### TEXT
- Opening Delimiter -

Perfecting Combined MR/PET
When Two is Better Than One: Perfecting the Combined MR/PET
PET (Positron Emission Tomography) is an imaging technique that provides insight into the metabolic and functional alterations related to pathologic process. CT (Computerized X-Ray Tomography) and MRI (Magnetic Resonance Imaging) reveal anatomical changes due to disease. Baowei Fei, PhD, EngD. associate professor in radiology has developed a software quantification system that combines MR/PET applications. Combining MR and PET is an emerging hybrid imaging technology.
On PET images alone, it is difficult to localize small lesions due to the lack of anatomic details, relatively low resolution, and partial volume effects. Tumor heterogeneity and vascularization also make interpretation of PET data difficult. Fortunately, MRI (Magnetic Resonance Imaging) can provide excellent morphology and high anatomical resolution. Incorporating high-resolution anatomic MRI with functional PET improves the quantitation of PET data.

- Closing Delimiter -

### COLLECTED MATERIAL
- Opening Delimiter -

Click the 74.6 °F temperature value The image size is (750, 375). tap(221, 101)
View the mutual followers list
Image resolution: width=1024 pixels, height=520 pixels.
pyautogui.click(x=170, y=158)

- Closing Delimiter -

### TASKS TO PERFORM
a) List the three reasons the MR/PET text gives for why small lesions are hard to localize on PET images alone.
b) In the MR/PET text, reproduce everything from "Perfecting Combined MR/PET" down to "hybrid imaging technology.", but swap "software quantification system" for "software analysis system".
c) According to the MR/PET text, why does incorporating anatomic MRI with functional PET help? Answer in one to three sentences.

### EXERCISE RESULTS
a)
- Lack of anatomic details
- Relatively low resolution
- Partial volume effects

b)
Perfecting Combined MR/PET
When Two is Better Than One: Perfecting the Combined MR/PET
PET (Positron Emission Tomography) is an imaging technique that provides insight into the metabolic and functional alterations related to pathologic process. CT (Computerized X-Ray Tomography) and MRI (Magnetic Resonance Imaging) reveal anatomical changes due to disease. Baowei Fei, PhD, EngD. associate professor in radiology has developed a software analysis system that combines MR/PET applications. Combining MR and PET is an emerging hybrid imaging technology.

c) PET images alone lack anatomic details and have relatively low resolution, which makes small lesions hard to localize. MRI provides excellent morphology and high anatomical resolution, so combining it with PET improves the quantitation of PET data.